Ihre „Windhosen“ waren die begehrtesten Kostümfeste der Saison. Kurze Zeit ist der Siegerhinweis „‚NRV/ AP“ üblich und macht stolz, lediglich die Oberpiraten sind eher besorgt. Immer häufiger greift der NRV von 1958 an die Aufnahmeprozedur der großen, von Obmännern kontrollierten Jugendabteilung ein, die den Alsterpiraten-Konsens pflegen will und mit verordneten Aufnahmen nichts anfangen kann. 1979 wird nach vielen Missverständnissen die Jugendsatzung wieder geändert und die Alsterpiraten der alte Sonderstaus zuerkannt: Eine besondere Traditionsgruppe innerhalb der „normalen“ Jugendabteilung zu sein, die sich selbst verwalte und ergänzt. Ein wachsames Auge als Traditionspfleger und Sponsor hat künftig der Förderverein der Oberpiraten, der den jeweiligen aktiven Alsterpiraten das Farbentragen, die Identifizierung mit Stander und Ritualen und das geförderte Segeln bis zum Widerruf gönnt. Eine Drohung mit Auflösung war nur einmal nötig und hat 1971 Wunder gewirkt.

Die Alsterpiraten halten seitdem ihre Gruppe klein und reizen die Freundschaften aus. Clubjacke bei offiziellen Anlässen, Strohhut bei Stiftungsfesten und viel Unfug, den Oberpiraten stillschweigend bezahlen, wenn er ins Geld geht, all dies sind zwar Privilegien, aber sie müssen aber sie müssen mit Segelleistungen verdient werden. 1987 gelingt es erstmals einer 420er-Mannschaft von Alsterpiraten, in den D- Kader zu kommen.
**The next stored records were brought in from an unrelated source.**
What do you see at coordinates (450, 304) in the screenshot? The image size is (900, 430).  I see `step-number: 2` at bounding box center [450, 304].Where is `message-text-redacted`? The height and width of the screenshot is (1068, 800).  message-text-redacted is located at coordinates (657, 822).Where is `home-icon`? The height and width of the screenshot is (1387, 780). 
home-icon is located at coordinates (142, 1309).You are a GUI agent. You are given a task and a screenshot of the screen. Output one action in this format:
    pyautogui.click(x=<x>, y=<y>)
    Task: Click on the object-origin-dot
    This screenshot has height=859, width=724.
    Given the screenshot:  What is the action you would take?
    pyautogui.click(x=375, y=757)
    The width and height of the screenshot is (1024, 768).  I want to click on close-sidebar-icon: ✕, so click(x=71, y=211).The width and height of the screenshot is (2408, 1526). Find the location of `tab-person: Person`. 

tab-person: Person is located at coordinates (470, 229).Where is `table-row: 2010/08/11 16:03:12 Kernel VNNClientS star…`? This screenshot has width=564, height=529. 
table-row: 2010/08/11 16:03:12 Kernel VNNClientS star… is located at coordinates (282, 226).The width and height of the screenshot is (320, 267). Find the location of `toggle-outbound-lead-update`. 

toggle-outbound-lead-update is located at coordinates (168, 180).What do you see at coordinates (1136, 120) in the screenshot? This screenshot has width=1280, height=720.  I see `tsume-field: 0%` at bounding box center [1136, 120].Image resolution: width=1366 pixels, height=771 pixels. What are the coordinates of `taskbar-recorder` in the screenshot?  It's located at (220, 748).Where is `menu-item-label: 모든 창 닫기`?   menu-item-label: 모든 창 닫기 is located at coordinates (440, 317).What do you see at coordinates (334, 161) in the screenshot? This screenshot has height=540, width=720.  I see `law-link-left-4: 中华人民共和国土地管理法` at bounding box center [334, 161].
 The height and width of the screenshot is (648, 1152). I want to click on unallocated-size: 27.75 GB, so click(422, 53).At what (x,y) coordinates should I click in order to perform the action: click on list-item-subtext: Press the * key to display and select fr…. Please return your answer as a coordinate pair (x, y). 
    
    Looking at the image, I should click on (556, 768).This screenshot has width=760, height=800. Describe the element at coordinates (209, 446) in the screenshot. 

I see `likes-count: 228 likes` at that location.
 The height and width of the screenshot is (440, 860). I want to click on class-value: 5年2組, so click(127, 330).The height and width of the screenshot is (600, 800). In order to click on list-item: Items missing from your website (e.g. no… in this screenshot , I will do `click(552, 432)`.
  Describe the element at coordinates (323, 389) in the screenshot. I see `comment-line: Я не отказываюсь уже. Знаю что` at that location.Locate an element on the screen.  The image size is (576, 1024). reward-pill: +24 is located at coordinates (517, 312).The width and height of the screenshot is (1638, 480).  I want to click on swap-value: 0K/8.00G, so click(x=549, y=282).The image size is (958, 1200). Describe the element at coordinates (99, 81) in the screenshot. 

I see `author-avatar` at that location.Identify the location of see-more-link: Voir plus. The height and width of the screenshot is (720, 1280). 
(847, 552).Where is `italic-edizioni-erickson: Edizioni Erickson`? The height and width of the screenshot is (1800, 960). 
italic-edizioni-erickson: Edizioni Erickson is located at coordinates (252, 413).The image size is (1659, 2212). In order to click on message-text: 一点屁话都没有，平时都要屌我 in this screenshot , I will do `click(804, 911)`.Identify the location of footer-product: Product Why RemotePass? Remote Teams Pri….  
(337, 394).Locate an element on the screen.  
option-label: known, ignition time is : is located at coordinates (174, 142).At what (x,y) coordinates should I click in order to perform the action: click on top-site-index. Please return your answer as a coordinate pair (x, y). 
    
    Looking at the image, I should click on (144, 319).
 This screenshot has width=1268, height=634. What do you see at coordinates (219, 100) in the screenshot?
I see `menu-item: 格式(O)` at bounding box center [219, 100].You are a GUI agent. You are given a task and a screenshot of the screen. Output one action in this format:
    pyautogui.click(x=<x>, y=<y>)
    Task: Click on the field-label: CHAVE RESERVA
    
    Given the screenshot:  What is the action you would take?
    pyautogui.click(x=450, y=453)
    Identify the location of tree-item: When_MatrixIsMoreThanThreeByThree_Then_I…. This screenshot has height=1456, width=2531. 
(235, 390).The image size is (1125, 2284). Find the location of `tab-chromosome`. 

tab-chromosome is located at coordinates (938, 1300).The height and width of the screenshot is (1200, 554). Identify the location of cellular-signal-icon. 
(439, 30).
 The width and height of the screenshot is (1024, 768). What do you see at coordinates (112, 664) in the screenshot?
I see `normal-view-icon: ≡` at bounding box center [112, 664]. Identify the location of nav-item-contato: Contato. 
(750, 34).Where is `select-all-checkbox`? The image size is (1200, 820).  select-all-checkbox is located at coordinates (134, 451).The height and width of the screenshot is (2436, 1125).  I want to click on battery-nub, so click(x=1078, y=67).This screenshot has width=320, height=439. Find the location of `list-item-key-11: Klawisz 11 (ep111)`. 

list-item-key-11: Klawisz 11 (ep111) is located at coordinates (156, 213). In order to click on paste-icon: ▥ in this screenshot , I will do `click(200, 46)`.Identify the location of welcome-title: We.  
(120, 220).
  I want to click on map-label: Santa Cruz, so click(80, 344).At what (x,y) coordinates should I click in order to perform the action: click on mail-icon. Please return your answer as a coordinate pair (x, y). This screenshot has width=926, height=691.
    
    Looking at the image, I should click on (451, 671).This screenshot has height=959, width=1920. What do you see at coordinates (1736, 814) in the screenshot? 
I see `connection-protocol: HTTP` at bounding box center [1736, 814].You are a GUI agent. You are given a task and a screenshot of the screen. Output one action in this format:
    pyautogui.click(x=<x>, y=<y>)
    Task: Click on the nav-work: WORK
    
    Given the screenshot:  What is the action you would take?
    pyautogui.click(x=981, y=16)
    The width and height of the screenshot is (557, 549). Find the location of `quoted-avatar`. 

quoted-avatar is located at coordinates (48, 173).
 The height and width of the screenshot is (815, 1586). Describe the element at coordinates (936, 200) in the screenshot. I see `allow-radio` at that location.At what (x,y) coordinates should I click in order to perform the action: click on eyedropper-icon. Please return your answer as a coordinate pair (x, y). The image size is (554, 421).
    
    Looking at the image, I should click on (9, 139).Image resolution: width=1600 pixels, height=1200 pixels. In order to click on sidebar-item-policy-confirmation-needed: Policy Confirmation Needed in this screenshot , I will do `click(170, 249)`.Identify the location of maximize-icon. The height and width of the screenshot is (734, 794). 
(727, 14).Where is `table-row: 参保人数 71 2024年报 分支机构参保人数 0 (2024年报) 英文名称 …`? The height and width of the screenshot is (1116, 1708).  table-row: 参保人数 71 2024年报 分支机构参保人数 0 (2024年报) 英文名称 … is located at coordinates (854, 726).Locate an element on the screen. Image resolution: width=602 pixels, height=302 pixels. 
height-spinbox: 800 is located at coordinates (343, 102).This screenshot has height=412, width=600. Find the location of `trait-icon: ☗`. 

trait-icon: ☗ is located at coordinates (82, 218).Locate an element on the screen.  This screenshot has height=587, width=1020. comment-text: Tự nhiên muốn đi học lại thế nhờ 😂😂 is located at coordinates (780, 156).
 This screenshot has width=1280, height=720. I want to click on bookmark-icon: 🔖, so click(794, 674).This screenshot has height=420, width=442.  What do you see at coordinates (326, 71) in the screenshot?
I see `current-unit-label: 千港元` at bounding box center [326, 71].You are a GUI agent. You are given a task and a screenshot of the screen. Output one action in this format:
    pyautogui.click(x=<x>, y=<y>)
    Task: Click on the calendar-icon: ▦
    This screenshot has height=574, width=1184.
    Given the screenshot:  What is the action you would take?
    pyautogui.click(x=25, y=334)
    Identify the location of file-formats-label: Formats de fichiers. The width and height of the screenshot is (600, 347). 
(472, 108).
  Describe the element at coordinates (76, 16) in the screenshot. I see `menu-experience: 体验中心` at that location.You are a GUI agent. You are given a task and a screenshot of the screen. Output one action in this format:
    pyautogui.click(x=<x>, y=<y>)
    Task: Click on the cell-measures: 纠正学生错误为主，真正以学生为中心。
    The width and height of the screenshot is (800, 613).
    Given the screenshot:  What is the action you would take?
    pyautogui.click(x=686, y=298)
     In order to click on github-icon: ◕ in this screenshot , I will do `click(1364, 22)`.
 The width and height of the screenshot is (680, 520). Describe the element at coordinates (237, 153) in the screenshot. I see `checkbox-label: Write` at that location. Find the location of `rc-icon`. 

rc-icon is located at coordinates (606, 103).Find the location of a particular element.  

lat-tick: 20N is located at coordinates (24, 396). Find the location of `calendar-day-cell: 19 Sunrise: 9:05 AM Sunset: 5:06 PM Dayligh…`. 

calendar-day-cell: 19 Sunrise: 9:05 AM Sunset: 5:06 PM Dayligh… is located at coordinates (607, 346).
Im 95. Jahr seines Bestehens muss der APC den Kompromiss zwischen Sport, Spaß und bester Tradition finden. Anno 1989 schließt ein Alsterpirat den Rechenschaftsbericht: „Das offene Geheimnis des Alsterpiraten – Clubs ist:

Der starke Zusammenhalt, die Freundschaft und die gemeinsamen Interessen an Segeln, Bier und Liebschaften.“

Oberpirat C.H. Illies hörte es zwar gern, dass der APC es wie die Altvorderen hielt, mahnte aber auch die 244 Oberpiraten des Jahres 1993: „Die Tradition muss die Flamme sein, die Begeisterung entzünden kann. Es nützt nichts, die Asche aufzuheben!“. Die unveränderte Alsterpiraten – Flagge von 1898 erinnert daran: Die Fackel darin ist nach wie vor ihr Symbol für seine ansteckende Wirkung.